Catégorie de l’expérience canadienne

87.1 (1) Pour l’application du paragraphe 12(2) de la Loi, la catégorie de l’expérience canadienne est une catégorie réglementaire de personnes qui peuvent devenir résidents permanents du fait de leur expérience au Canada et qui cherchent à s’établir dans une province autre que le Québec.

Catégorie

(2) Fait partie de la catégorie de l’expérience canadienne l’étranger qui satisfait aux exigences suivantes :

a) l’étranger, selon le cas :

(i) a accumulé au Canada au moins douze mois d’expérience de travail à temps plein ou l’équivalent s’il travaille à temps partiel dans au moins une des professions appartenant aux genre de compétence 0 Gestion ou niveaux de compétences A ou B de la matrice de la Classification nationale des professions au cours des vingt‑quatre mois précédant la date de la présentation de sa demande de résidence permanente et, antérieurement à cette expérience de travail, a obtenu au Canada, selon le cas […] [Non souligné dans l’original.]

Qualité

Questions en litige et analyse

i) La norme de contrôle

[24]      Comme je l’ai déjà mentionné, la question de la norme de contrôle applicable à l’évaluation de la demande de Mme Qin par l’agent des visas ne se pose pas vraiment dans le présent appel, parce que la décision de l’agent a été annulée pour des raisons d’iniquité procédurale. Cependant, puisque d’autres questions ont été dûment certifiées et que la question de la norme n’oppose pas les parties, je me permets de l’aborder brièvement.

[25]      La décision d’un agent des visas de refuser une demande de résidence permanente parce que l’emploi du demandeur ne correspond pas à une profession appartenant au niveau de compétence requis de la CNP constitue une question mixte de fait et de droit qui se trouve à l’extrémité factuelle du registre. Elle est donc susceptible de contrôle selon la norme de la décision raisonnable : Dunsmuir, au paragraphe 53.

[26]      La question de savoir si des données comparatives sur les salaires sont pertinentes quant aux faits pour déterminer si un demandeur occupe la profession de la CNP en fonction de laquelle il est évalué est une question factuelle. Elle est donc également soumise à la norme de contrôle de la décision raisonnable : Dunsmuir, au paragraphe 53.

[27]      La question plus litigieuse consiste à savoir si c’est la norme de la décision raisonnable ou la norme de la décision correcte qui s’applique au contrôle de l’interprétation du Règlement par un agent des visas. La question d’interprétation soulevée en l’espèce est celle de savoir si l’article 87.1 du Règlement permet aux agents de consulter les données de RHDCC sur les salaires en usage afin de déterminer si un demandeur au titre de la CEC exerçait les fonctions qui correspondent à celles associées au code CNP en fonction duquel il est évalué.

[28]      La Cour a récemment réaffirmé dans une opinion incidente que l’interprétation par un agent des visas de la loi habilitante est susceptible de contrôle selon la norme de la décision correcte : Takeda Canada Inc. c. Canada (Santé), 2013 CAF 13, [2014] 3 R.C.F. 70, au paragraphe 116 (la juge Dawson).

------------------------------------------------------------

# [Consignes de travail]
(A) Répondez aux questions suivantes d'après l'extrait sur la catégorie de l'expérience canadienne :
(i) Dans quelle province les personnes de cette catégorie ne cherchent-elles pas à s'établir, selon le paragraphe 87.1(1) ?
(ii) Combien de mois d'expérience de travail à temps plein au Canada l'alinéa a)(i) exige-t-il au minimum ?
(iii) Quelle norme de contrôle s'applique à l'interprétation de la loi habilitante par un agent des visas, selon le paragraphe [28] ?
(B) Prolongez l'extrait sur la catégorie de l'expérience canadienne en reprenant la suite après son dernier paragraphe.

# [Données fournies]
------------------------------------------------------------

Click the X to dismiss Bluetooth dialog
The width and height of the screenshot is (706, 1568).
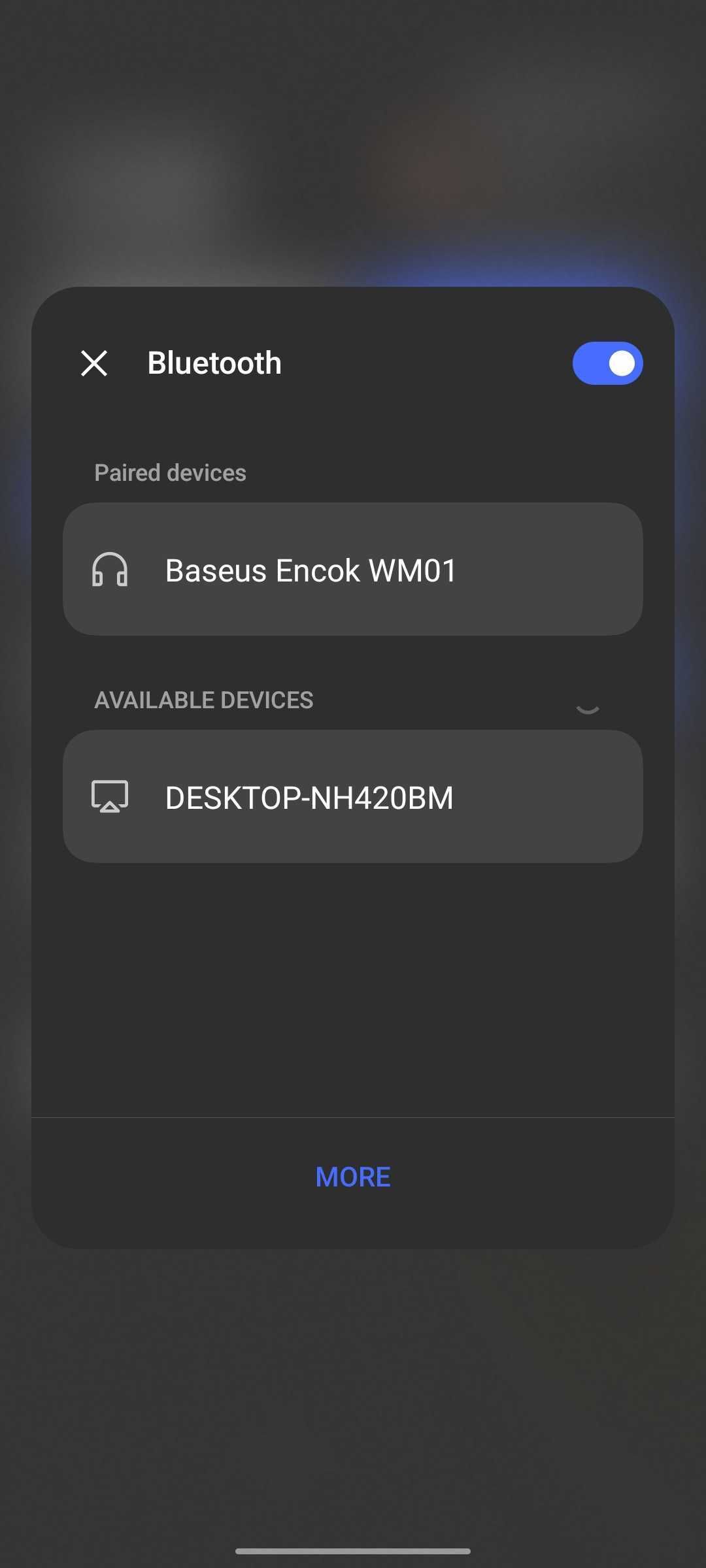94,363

------------------------------------------------------------

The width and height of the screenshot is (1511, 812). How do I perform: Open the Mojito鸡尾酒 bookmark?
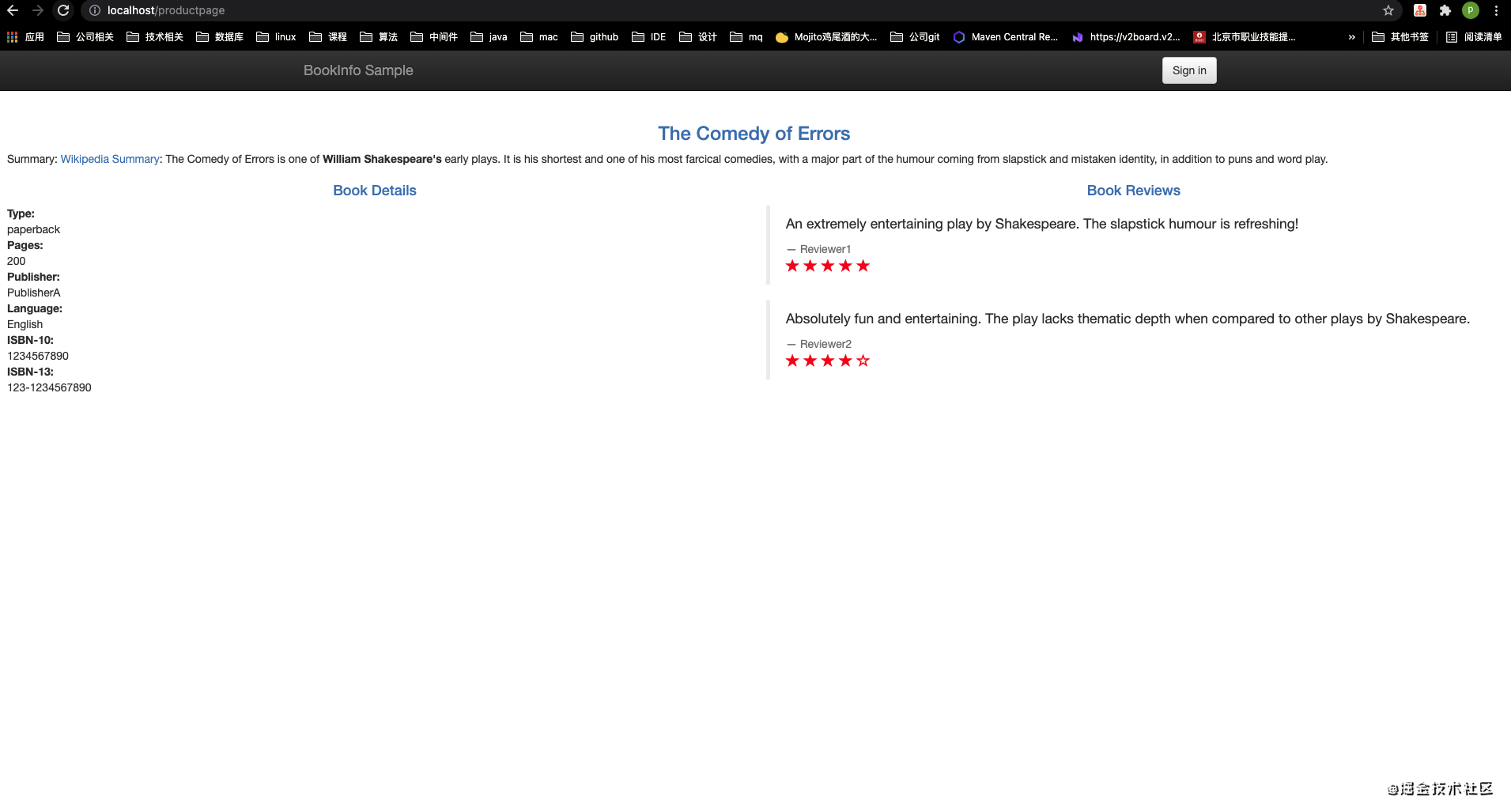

------------------------------------------------------------

# [Exercices corrigés]
(A)
(i) Le Québec.
(ii) Au moins douze mois, accumulés au cours des vingt-quatre mois précédant la présentation de la demande de résidence permanente.
(iii) La norme de la décision correcte.

(B)
[29]      Après que la juge eut rendu sa décision dans la présente instance, la Cour suprême du Canada a conclu, dans l’arrêt Agraira c. Canada (Sécurité publique et Protection civile), 2013 CSC 36, [2013] 2 R.C.S. 559 (Agraira), que l’interprétation implicite par le ministre du terme « intérêt national » tel qu’il apparaît au paragraphe 34(2) de la LIPR était susceptible de contrôle selon la norme de la décision raisonnable. Ainsi, a expliqué la Cour, si la décision prise par le ministre en application de cette disposition est contestée à cause de la pertinence juridique des facteurs pris en considération, la cour de révision ne peut annuler la décision que si elle peut inférer des facteurs en question que le ministre s’est fondé sur une interprétation du terme « intérêt national » qui n’est pas raisonnable.

[30]      Si la juge y avait eu accès, l’arrêt Agraira aurait pu renforcer ses doutes quant à savoir s’il convient toujours, dans un monde post‑Dunsmuir, de considérer que les arrêts Khan et Patel ont établi de façon satisfaisante que l’interprétation par les agents des visas des dispositions légales qu’ils sont tenus d’appliquer est susceptible de contrôle selon la norme de la décision correcte.

[31]      Pour les motifs exposés ci‑dessous, l’article 87.1 du Règlement autorise clairement l’agent des visas à tenir compte de données comparatives sur les salaires lorsqu’il décide si les tâches confiées à un demandeur au titre de la CEC correspondent à celles que l’on décrit au code CNP pertinent et si le demandeur satisfait ainsi à l’exigence relative à l’expérience de travail au Canada. L’interprétation implicite que l’agent des visas a faite de l’article 87.1 en tenant compte des renseignements sur les salaires lors de son évaluation de la demande de visa de Mme Qin est correcte, et elle ne saurait donc être déraisonnable.

[32]      En fait, la norme de contrôle du caractère déraisonnable ne peut s’appliquer à l’égard d’une interprétation administrative de la loi que si la disposition légale en question est ambiguë et qu’« il n’y a pas une interprétation unique dont on puisse dire qu’elle soit la “bonne” » : Syndicat canadien de la Fonction publique, section locale 963 c. Société des alcools du Nouveau-Brunswick, [1979] 2 R.C.S. 227, à la page 237.

[33]      Partant, si la cour de révision arrive à la conclusion qu’il existe une « bonne » interprétation, après avoir procédé à une analyse textuelle, contextuelle et téléologique de la loi, et après avoir pris en considération, attentivement et respectueusement, les motifs du tribunal, la norme de contrôle applicable sera celle de la décision correcte. Cela étant, si le tribunal a interprété la loi d’une autre façon, la cour pourra intervenir pour assurer le respect de l’intention clairement exprimée par le législateur. La primauté du droit n’exige rien de moins.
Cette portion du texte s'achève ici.